5. Karena subyek haknya tidak memenuhi syarat sebagai subyek hak milik atas tanah
Pasal 21 ayat (3) UUPA mengatur bahwa orang asing yang memperoleh hak milik karena pewarisan tanpa wasiat atau pencampuran harta perkawinan, demikian pula warganegara Indonesia yang mempunyai hak milik dan setelah berlakunya UUPA ini kehilangan kewarganegaraannya, wajib melepaskan hak itu dalam jangka waktu 1 (satu) tahun sejak diperolehnya hak tersebut atau hilangnya kewarganegaraan itu.
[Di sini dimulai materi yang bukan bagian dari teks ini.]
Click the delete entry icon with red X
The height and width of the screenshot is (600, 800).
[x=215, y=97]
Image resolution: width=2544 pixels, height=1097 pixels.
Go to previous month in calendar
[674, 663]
Jika sesudah jangka waktu tersebut lampau hak milik itu tidak dilepaskan, maka hak tersebut hapus karena hukum dan tanahnya jatuh kepada negara, dengan ketentuan bahwa hak-hak pihak lain yang membebaninya tetap berlangsung.
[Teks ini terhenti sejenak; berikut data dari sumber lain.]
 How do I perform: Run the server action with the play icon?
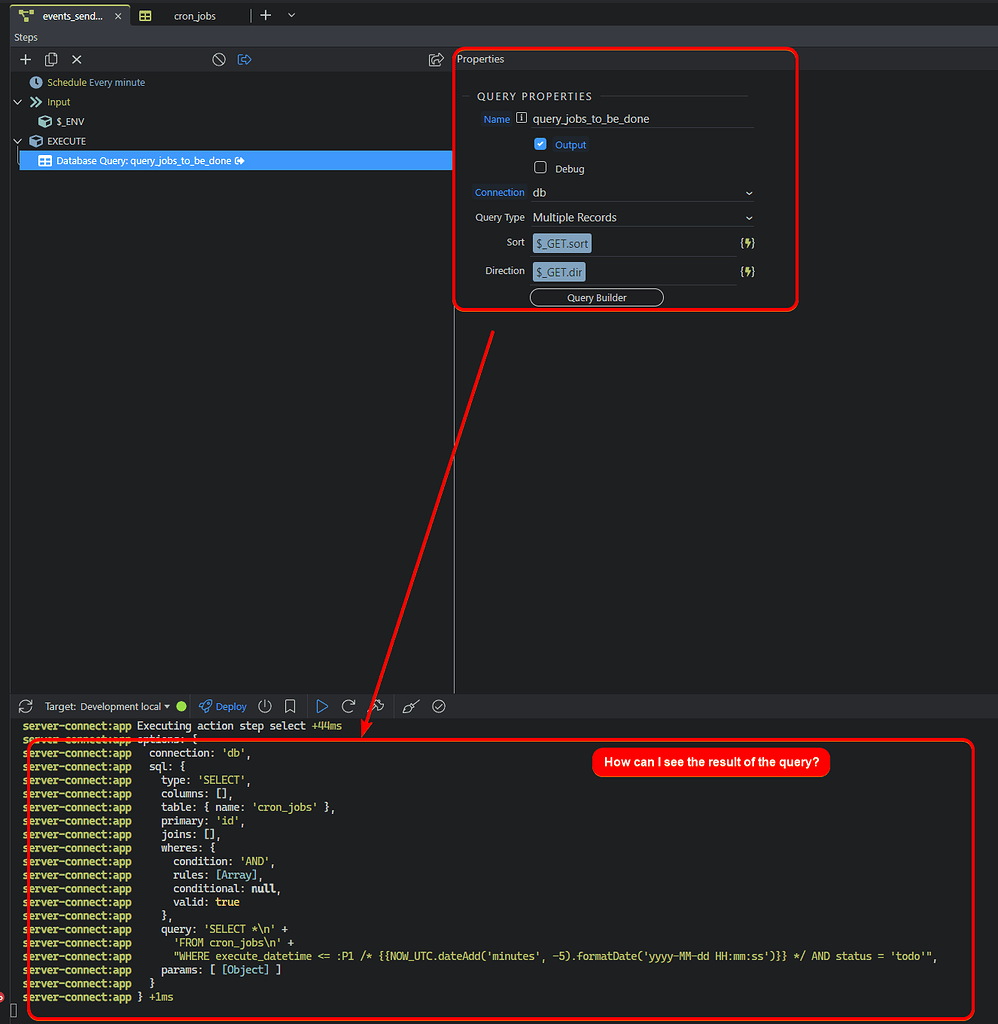[321, 706]
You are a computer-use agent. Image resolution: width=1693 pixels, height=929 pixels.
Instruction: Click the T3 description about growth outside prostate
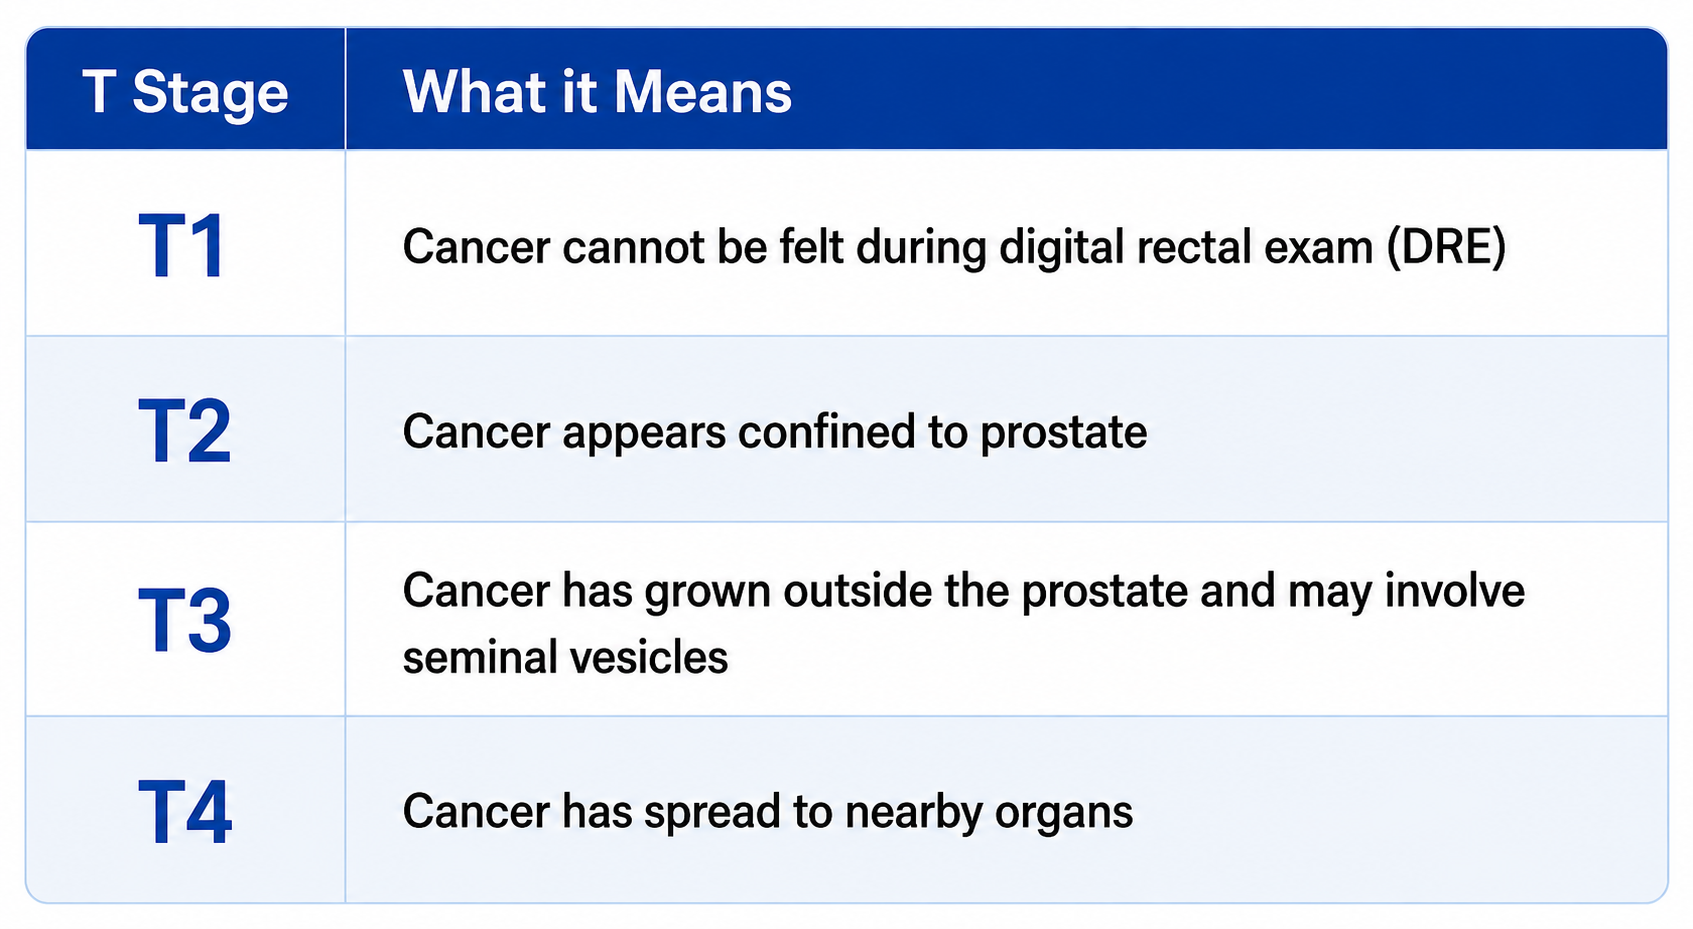[x=964, y=624]
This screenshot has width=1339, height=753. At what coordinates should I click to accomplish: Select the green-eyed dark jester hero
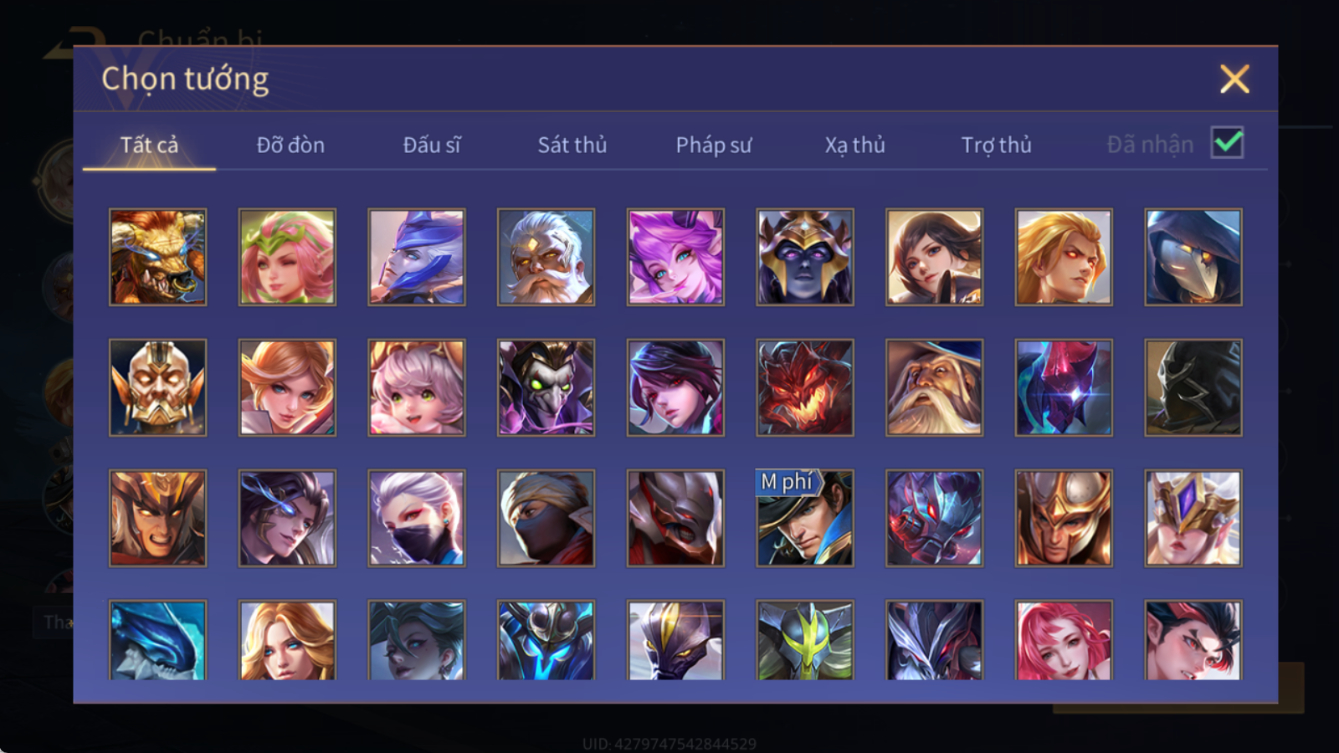[x=546, y=388]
6. Karena peralihan hak yang mengakibatkan tanahnya berpindah kepada pihak lain yang tidak memenuhi syarat sebagai subyek Hak Milik atas tanah
Kemudian Pasal 26 ayat (2) UUPA menyatakan bahwa setiap jual-beli, penukaran, penghibahan, pemberian dengan wasiat dan perbuatan-perbuatan lain yang dimaksudkan untuk langsung atau tidak langsung memindahkan hak milik kepada orang asing, kepada seorang warga negara yang di samping kewarganegaraan Indonesianya mempunyai kewarganegaraan asing atau kepada suatu badan hukum, kecuali yang ditetapkan oleh Pemerintah yaitu badan-badan hukum yang dapat mempunyai hak milik dan syarat-syaratnya, adalah batal karena hukum dan tanahnya jatuh kepada Negara, dengan ketentuan, bahwa hak-hak pihak lain yang membebaninya tetap berlangsung serta semua pembayaran yang telah diterima oleh pemilik tidak dapat dituntut kembali.
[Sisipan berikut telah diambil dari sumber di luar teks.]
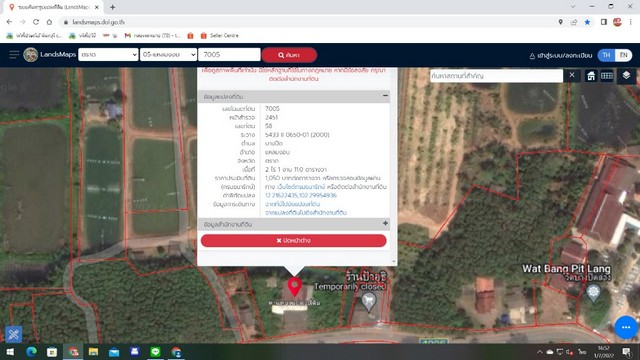Click the red parcel location pin

click(x=295, y=287)
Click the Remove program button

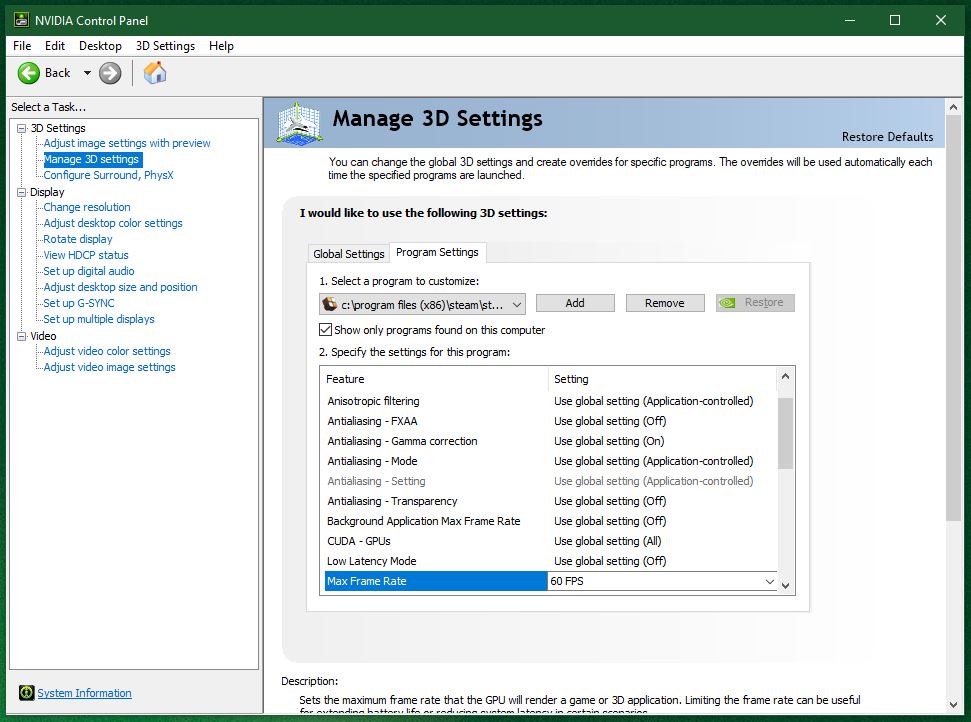point(665,303)
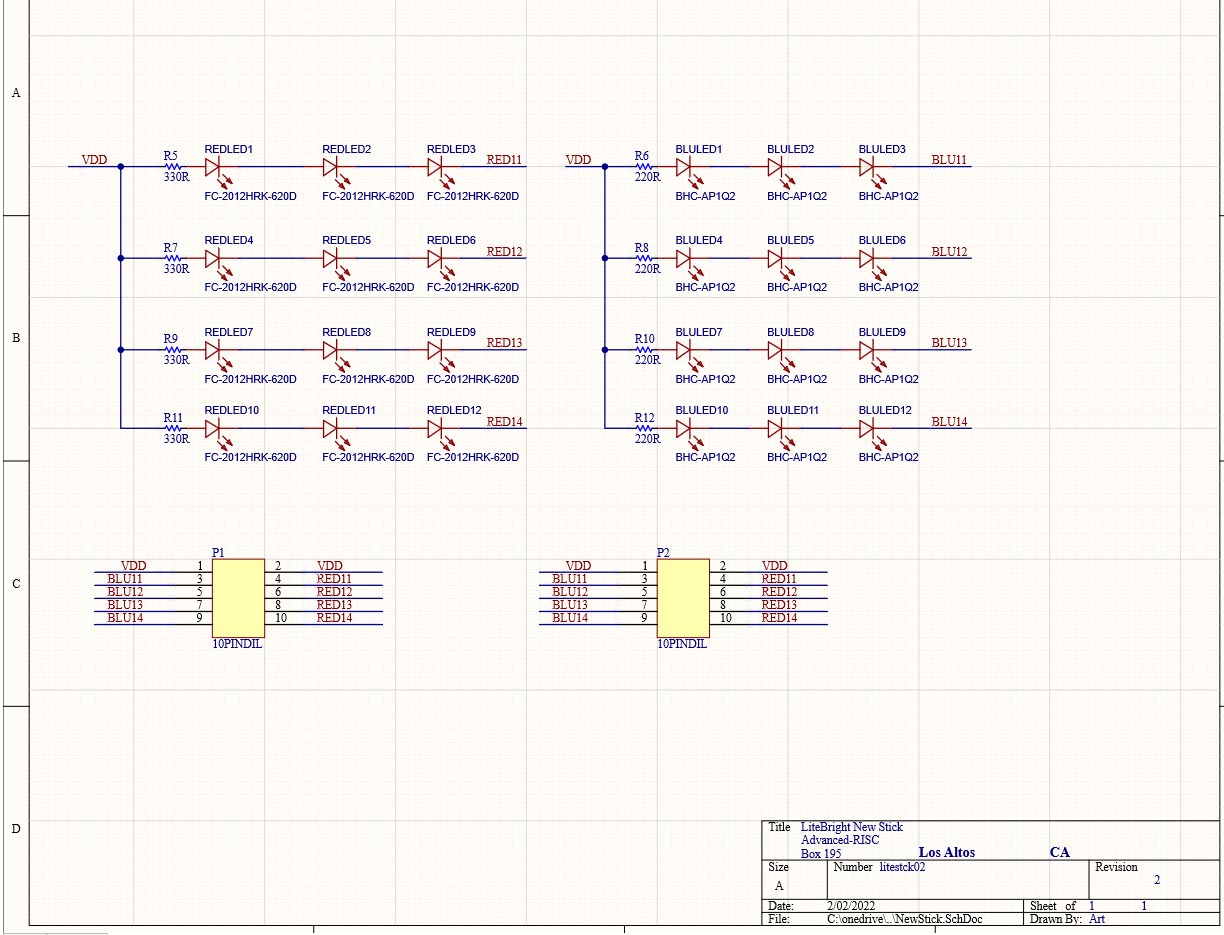The height and width of the screenshot is (935, 1224).
Task: Select the VDD net label left of R5
Action: [94, 160]
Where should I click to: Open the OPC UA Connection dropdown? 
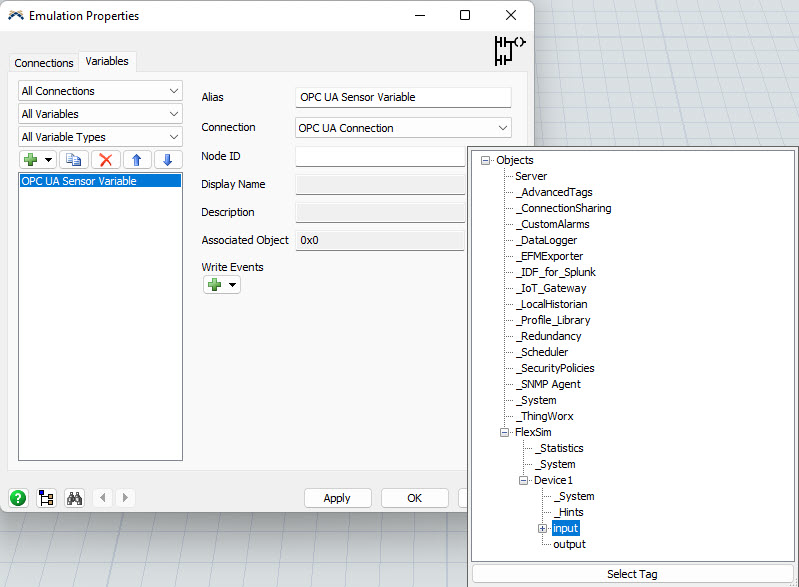(403, 128)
7. Tanahnya musnah, misalnya terjadi bencana alam
Sebagaimana pemberian, peralihan dan pembebanan Hak Milik yang wajib di daftar dalam buku tanah, pendaftaran hapusnya hak kepemilikan atas tanah juga wajib untuk dilakukan. Hal ini diatur dalam Peraturan Pemerintah Nomor 24 Tahun 1997 tentang Pendaftaran Tanah.
Itulah 7 sebab hapusnya hak milik tanah berdasarkan UUPA 1960, memang pada dasarnya tidak ada yang namanya hak kepemilikan abadi, dan ketika mempunyai hak milik, tentunya ada kewajiban dan tanggung jawab yang harus dipenuhi agar tanah yang sudah dimiliki bisa memberikan lebih banyak manfaat, bukan sekedar simpanan, objek investasi atau cuma dijadikan agunan untuk pinjaman semata.